Penugasan Blok Terminasi ke Pertamina Perlu Dikaji Ulang

Jakarta-iNEws. Penugasan yang diberikan pemerintah kepada PT Pertamina (Persero) untuk mengelola blok minyak dan gas bumi (migas) yang habis masa kontraknya dinilai perlu dikaji ulang. Pasalnya, keputusan untuk melibatkan Pertamina sebagai operator blok terminasi akan merugikan Kontraktor Kontrak Kerjasama (KKKS) sebelumnya, sekaligus berpotensi memberatkan BUMN migas itu sendiri.

Anggota Komisi VII DPR Kardaya Warnika menilai, ada yang salah dengan mekanisme penugasan Pertamina sebagai operator blok terminasi. Hal tersebut menurutnya akan mengganggu iklim investasi di sektor hulu migas. Terlebih Direktorat Jenderal Migas Kementerian ESDM melansir akan ada 26 blok migas yang akan habis kontraknya mulai tahun ini sampai 2026 mendatang.

Contoh terbaru adalah hilangnya nama China National Offshore Oil Corporation (CNOOC) dan PT Saka Energi Indonesia dalam daftar pemegang hak partisipasi (PI) anyar blok Southeast Sumatra (SES) yang akan habis kontraknya tahun ini.

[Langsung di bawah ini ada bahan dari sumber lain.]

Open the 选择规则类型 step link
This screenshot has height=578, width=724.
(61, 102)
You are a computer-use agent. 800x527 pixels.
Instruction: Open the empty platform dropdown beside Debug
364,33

“Mundurnya CNOOC karena mereka tidak tertarik untuk menjalin kerja sama dengan Pertamina. Selain itu, ada dua penyebab lain seperti kapasitas minyak yang sudah habis dan iklim investasi yang tidak menarik,” kata Kardaya, Sabtu (7/4/2018).

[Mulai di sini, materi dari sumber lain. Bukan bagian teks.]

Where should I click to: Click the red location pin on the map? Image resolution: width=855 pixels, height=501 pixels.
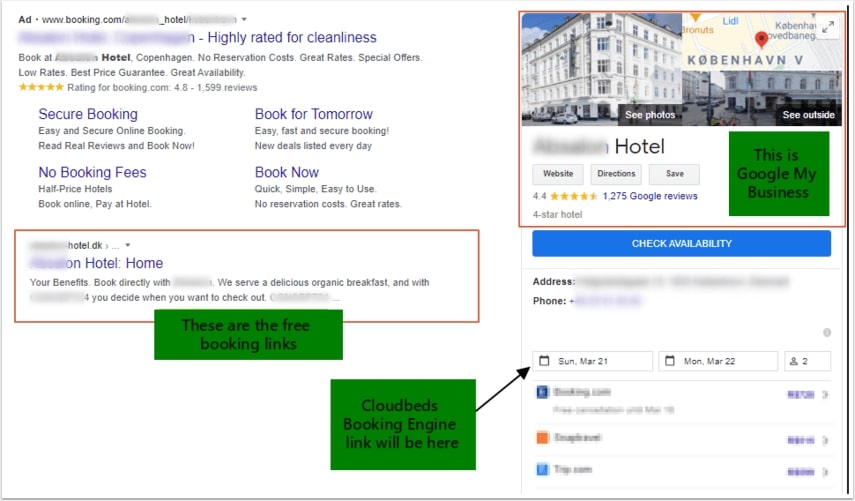(x=761, y=40)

Dia melihat, iklim investasi migas di Indonesia semakin tidak kondusif dengan ditetapkannya Pertamina secara otomatis sebagai operator blok migas terminasi. Pasalnya, KKKS memerlukan kepastian hukum sebelum memutuskan untuk menanamkan investasi berjumlah besar yang baru akan balik modal dalam jangka panjang.

“Ini masih menjadi masalah ditambah lagi revisi Undang-Undang (UU) Migas masih belum jelas, akibatnya investor menunggu dan bisa beralih ketempat lain,” kata dia.

Kardaya menambahkan, penunjukkan Pertamina sebagai operator blok terminasi juga berpotensi merugikan BUMN tersebut. “Kalau ternyata gagal mengelola blok tersebut, tentu akan mengganggu kinerja perseroan. Seharusnya mereka bisa menolak dan melakukan kajian dulu jika ditawarkan sebagai operator. Tapi kan sebagai BUMN, Pertamina mau tidak mau harus menerima perintah dari pemerintah,” tutur dia.

Direktur Eksektutif Institute for Essential Services Reform (IESR) Fabby Tumiwa meminta pemerintah untuk mengkaji kembali efektivitas kebijakan yang baru dibuatnya tersebut. “Tujuan awal menjadikan Pertamina operator blok terminasi kan agar ada produksi yang konstan. Produksi seperti ini tentu harus dibarengi dengan injeksi kapital. Kalau blok itu tidak ekonomis lalu dibebankan semuanya ke Pertamina, maka kapital dia bisa habis,” kata Fabby.

Ia juga mengatakan, tidak bisa dipastikan Pertamina bisa menjaga tingkat produksi blok migas yang dialihkan hak operatornya. “Jangan menjadi negara yang semuanya ingin dikerjakan oleh BUMN. Investasi swasta juga perlu, tujuannya untuk membagi risiko karena industri migas ini high risk, high capital, jadi jangan semua risikonya dikasih ke Pertamina,” kata Fabby.